Tras haber visto como estabilizar la función de atención, voy a intentar comprobar si los einsums están haciendola mucho más lenta que sumas y multiplicaciones normales.

In [1]:
import torch
import torch.nn as nn
import torch.nn.functional as F
import numpy as np

In [2]:
# Stable multihead attention
class MultiHeadAttention(nn.Module):
  def __init__(self, hidden_size, head_size, num_heads):
    super().__init__()
    self.hidden_size = hidden_size
    self.head_size = head_size
    self.num_heads = num_heads

    self.w_u = nn.Linear(hidden_size, head_size * num_heads)

  def forward(self, x):
    B, L, H = x.size()
    u = self.w_u(x)
    u = u.view(B, L, self.num_heads, self.head_size) # [B, L, n, Dh]

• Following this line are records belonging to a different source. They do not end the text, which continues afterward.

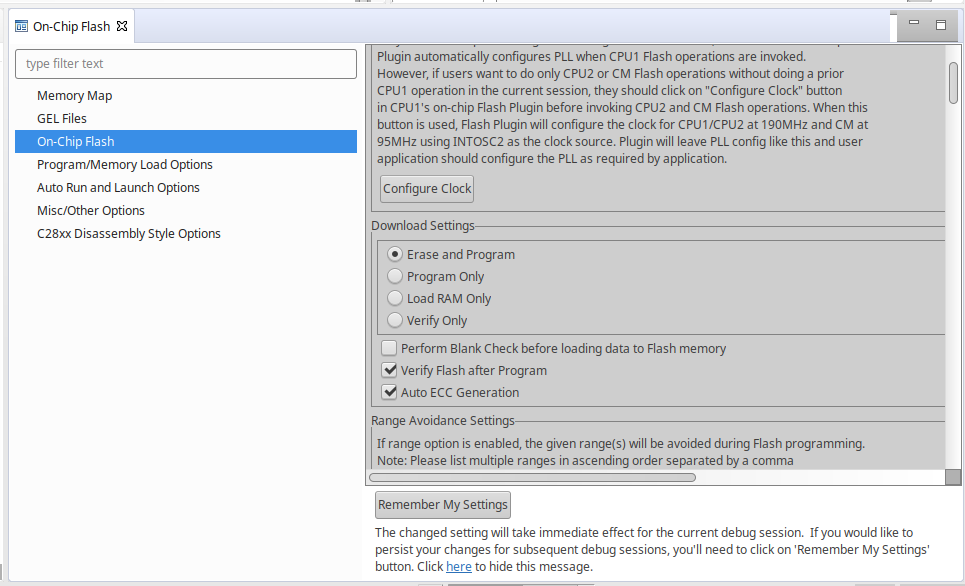Select GEL Files in the sidebar
This screenshot has width=965, height=586.
pos(62,119)
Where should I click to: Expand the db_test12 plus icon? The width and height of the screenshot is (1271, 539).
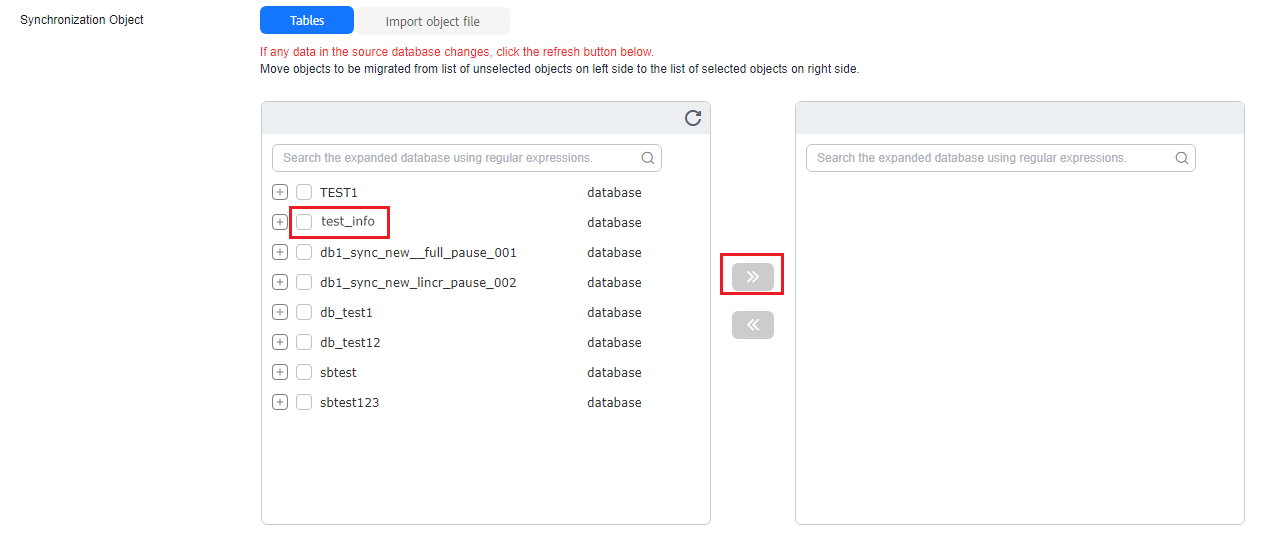[280, 342]
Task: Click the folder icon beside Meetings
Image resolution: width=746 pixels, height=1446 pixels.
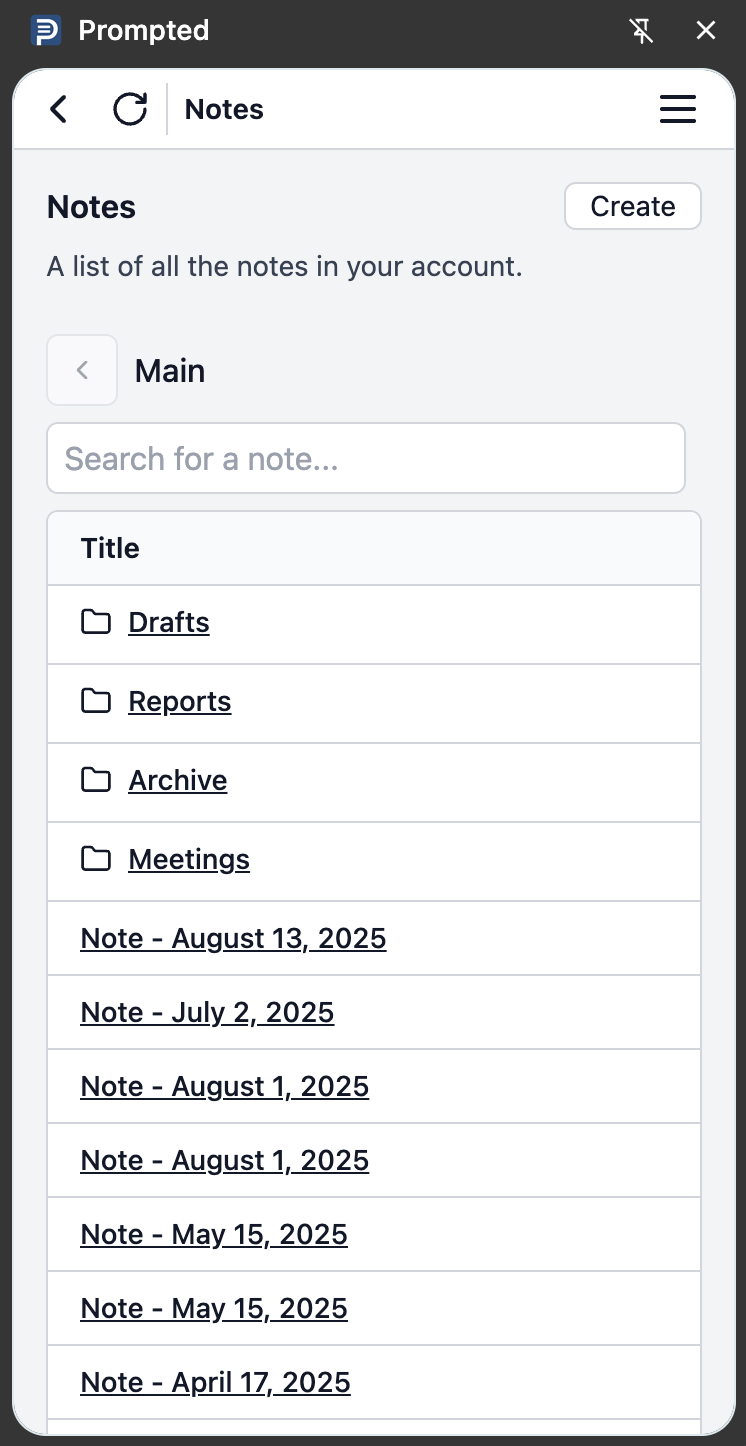Action: pyautogui.click(x=95, y=858)
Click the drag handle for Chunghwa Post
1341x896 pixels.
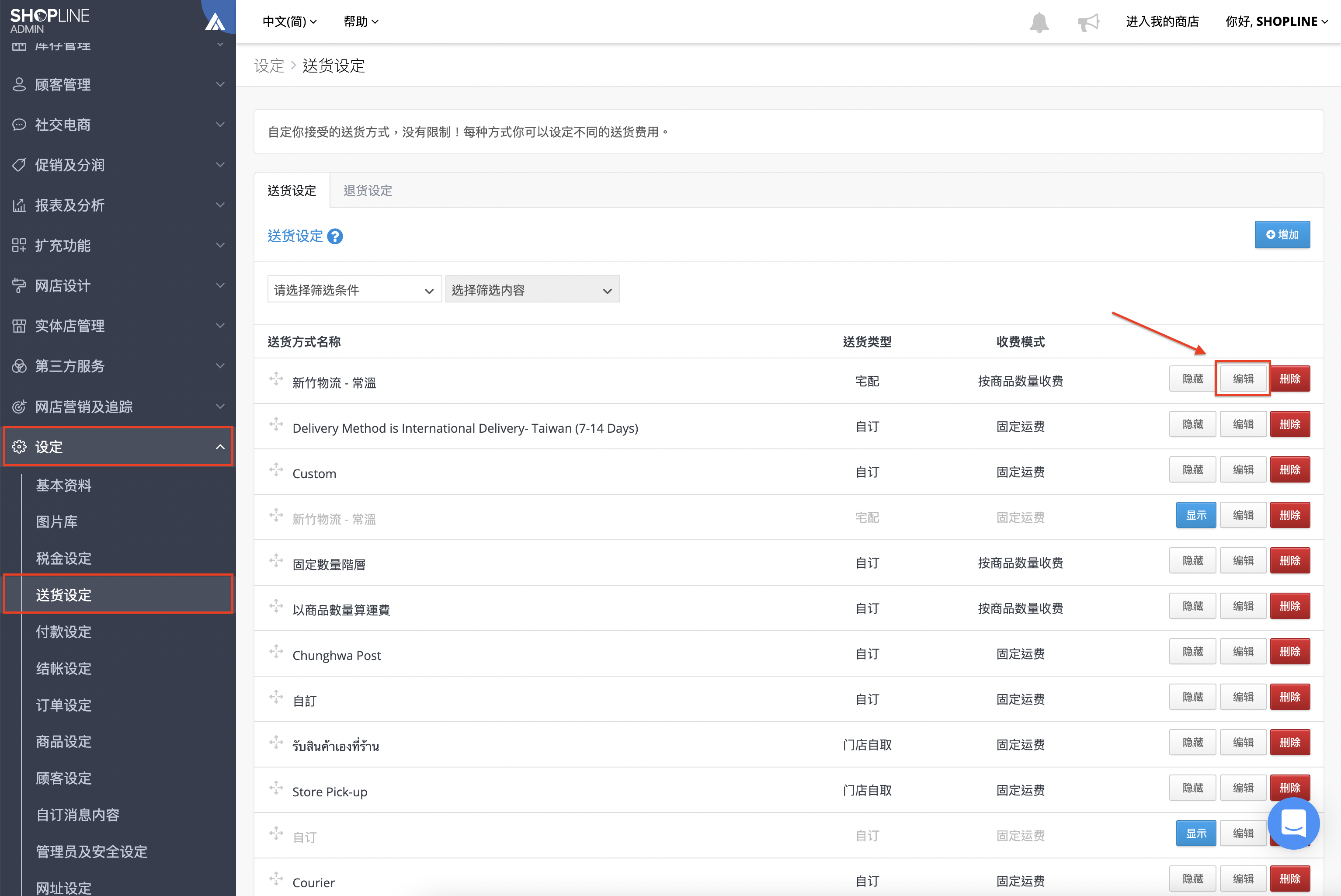point(276,651)
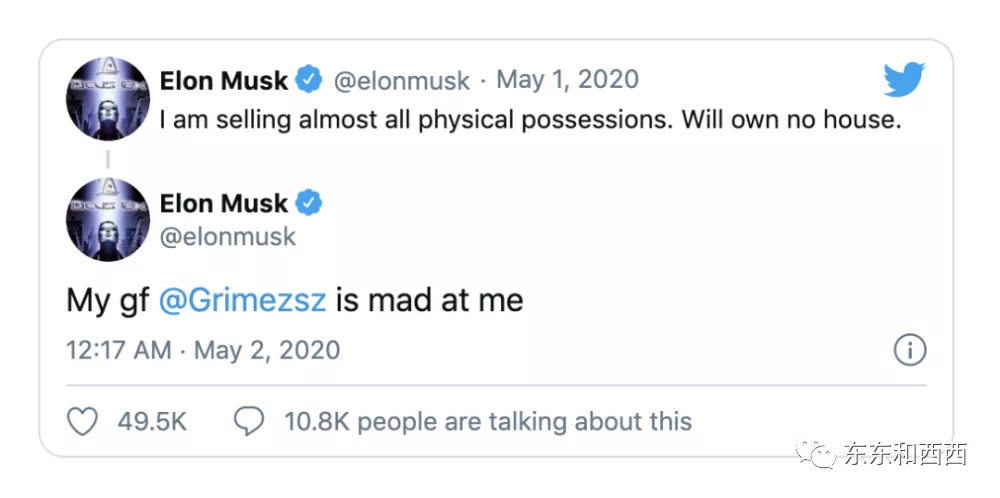Click the 东东和西西 watermark text
Screen dimensions: 1000x498
905,455
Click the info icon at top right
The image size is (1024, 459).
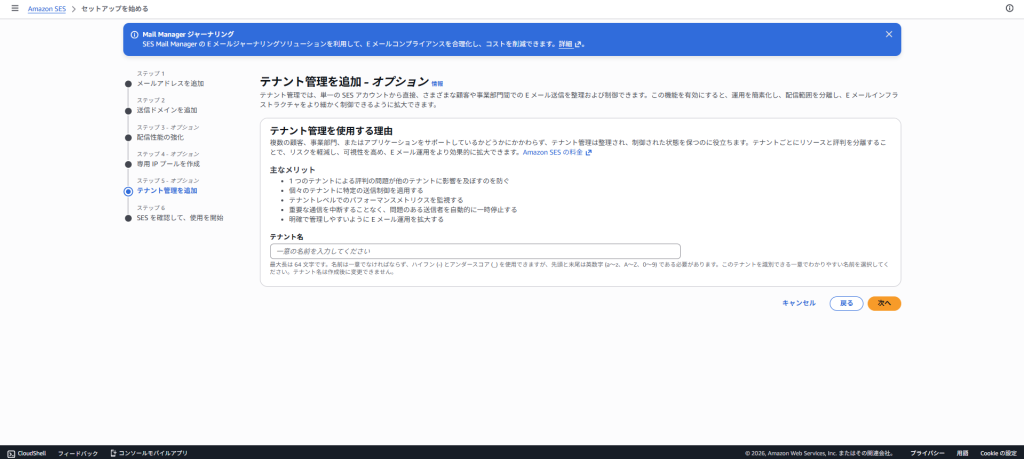point(1009,8)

    A = torch.einsum("blnd,bknd->blnk", u, u) # Attention matrices [B, L, n, L]
    A = A.contiguous() # important since einsum leaves A discontigous so view cannot be used

    # Substract the max value for each batch example to prevent overflows in the exp (stabilization).
    A = A.view(B, L, self.num_heads*L) - A.view(B, -1).max(dim=1, keepdim=True).values.unsqueeze(-1)
    exp_A = torch.exp(A)
    
    alpha = torch.einsum("bln->bl",exp_A) / torch.einsum("bln->b", exp_A).unsqueeze(-1)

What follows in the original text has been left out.